Starting point is 00:09:51 Now, if we were to think about safety critical applications like flight or self-driving cars or maybe the health space, then we want to make sure that if agents explore, they only try those actions that are actually sensible and have a good chance of success within those environments. Just like people do, we wouldn't try arbitrary random things. We would try to address a problem by taking a path forward that has a good chance of giving us a good outcome. So we would like those agents to be pre-trained as much as possible in a simulated environment, then the key question is how to transfer that to the real environment. And there's actually a lot of work, many other colleagues are focusing on that, to look at how well learned behavior can be translated into real-world situations. And in many cases, it's surprisingly effective to

Starting point is 00:11:01 actually pre-train in simulation and then perform the task in a real-world environment. So let's talk a bit about this reinforcement learning. We've talked to other researchers about the rewards and I don't want to call them punishments, but how does an algorithm deal with rewards? It's different from a human, right? We would feel embarrassed or ashamed or whatever that we made a mistake. An algorithm doesn't have those feelings. What is the mechanism that you build into the machine learning techniques for reinforcement learning? That's a fantastic question. And there are two ways in which I think about how those agents handle rewards. One side of this is kind of the reward structure that is imposed on the agent, in this

Starting point is 00:11:46 case often by the experimenter or by the person designing a system. So if you play a game, let's say a parkour race in Minecraft, then the experimenter could look at this and say, well, if you win the race, then you get a positive reward. So we want to encourage that behavior. We give a plus one. If you lose, then you get a minus one. So this is very much kind of a hand-tuned reward structure that would be application dependent. In some situations, there might be a reward structure that is very natural. So when you play Atari games, the score was a pretty good proxy reward structure. Or if you learn to play chess, then winning or losing the game is a good one. But there are many application areas where there's not an obvious reward structure. If you wanted to train an agent to help a human user perform

Starting point is 00:12:37 whatever the user is trying to do, then you would need to think more generally about what is a good reward structure for such an agent that learns to cooperate with people. And this is actually one of the key directions that we're focusing on within my group to understand how to create reward structures that would be useful for learning this kind of cooperative behavior or the supportive behavior in agents. Your team has intentionally made the Malmo platform open source and independent of or agnostic to the variety of methodologies and programming languages that researchers or developers might bring to the table. Why have you worked so hard to make this project so open? That's a fantastic question. And if you ask my team, it's quite painful to develop for three different operating systems and at least five different programming languages.

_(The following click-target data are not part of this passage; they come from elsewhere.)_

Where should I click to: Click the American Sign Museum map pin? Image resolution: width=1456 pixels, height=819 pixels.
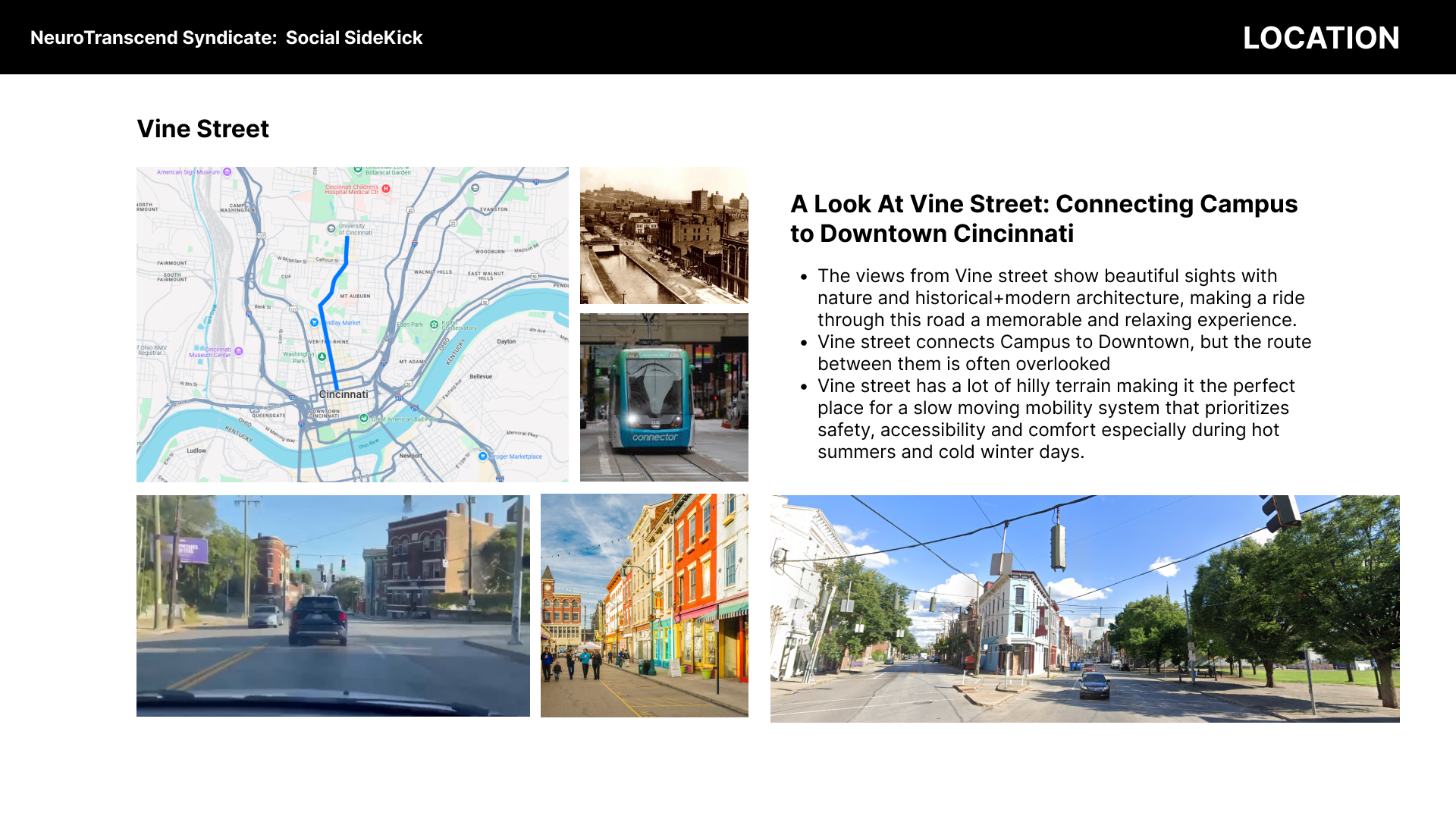(x=227, y=172)
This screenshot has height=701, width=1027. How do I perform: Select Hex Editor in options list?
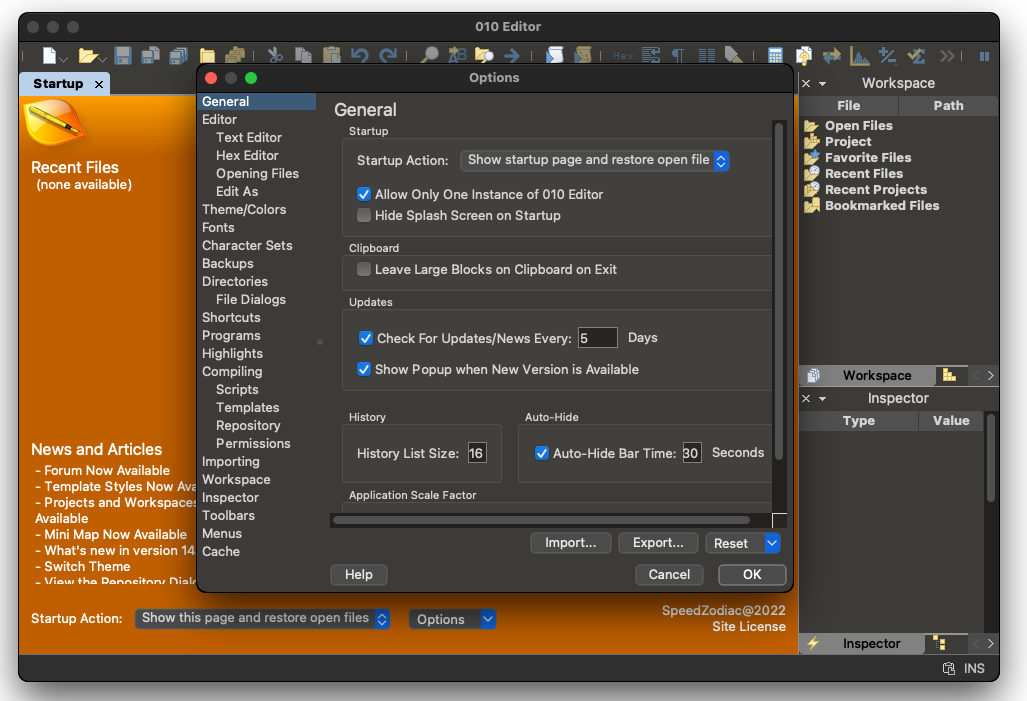click(247, 155)
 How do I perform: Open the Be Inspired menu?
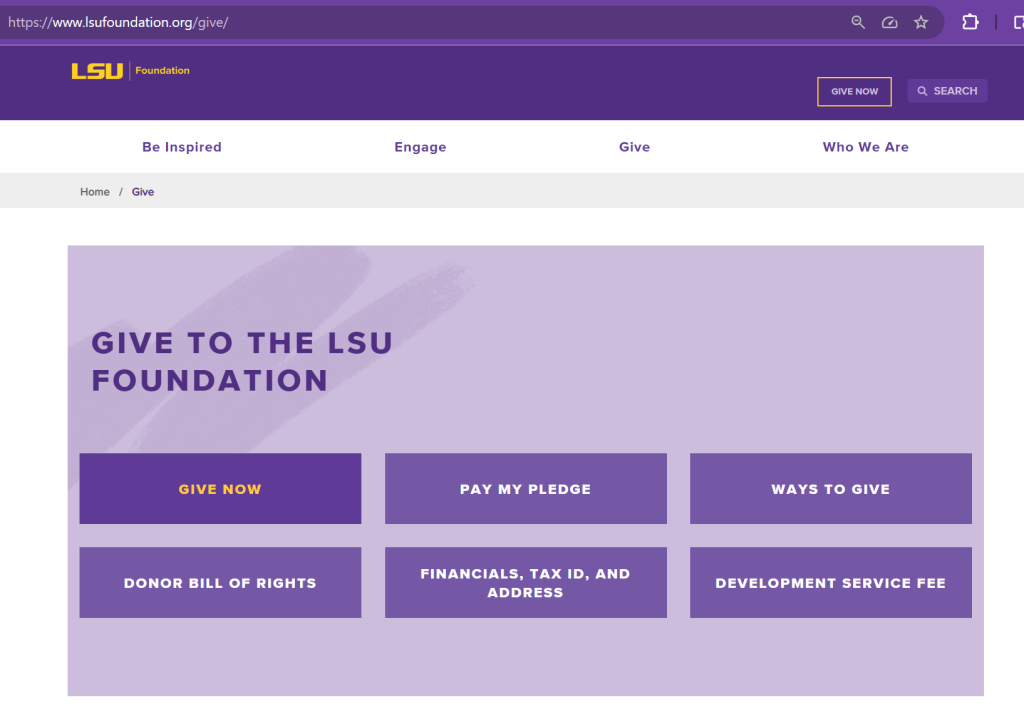pos(182,147)

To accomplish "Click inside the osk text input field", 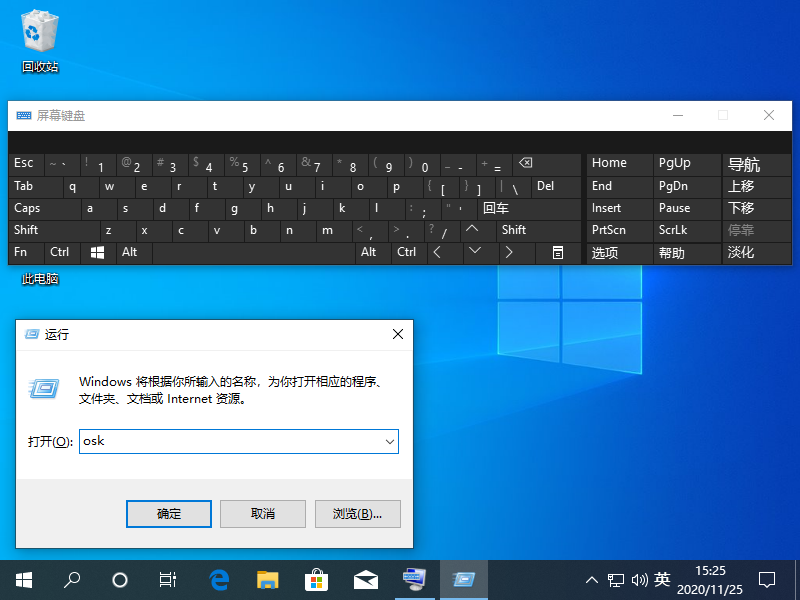I will 230,441.
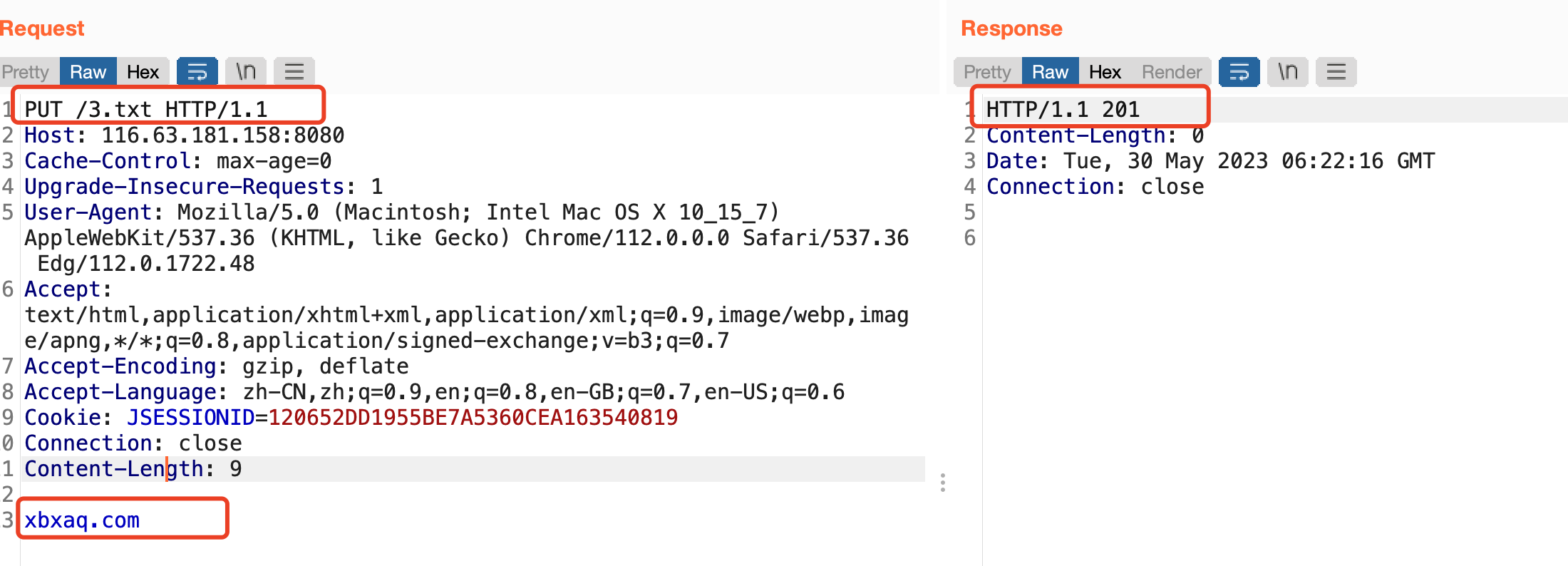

Starting point is 00:13:41 But what we really designed MIMO4 was for this broad exchange between industry and the academic community. AI and reinforcement learning are fascinating techniques and this whole area is developing very, very quickly, but it's not quite clear where the next new insight is going to come from. There are thousands of people, maybe hundreds of thousands of people working on tackling some of those really hard challenges. And it is often hard to compare very different approaches with each other because different communities might have different tools, might be using meta platform that others could be using to start to compare, start to integrate the different approaches and really generate new insights and understanding how to push this area forward. So you alluded just now to collaboration with academia industry and academia collaborating. What does each party bring to the party, so to speak, in this back and forth between applied and pure research? I think that's a great question.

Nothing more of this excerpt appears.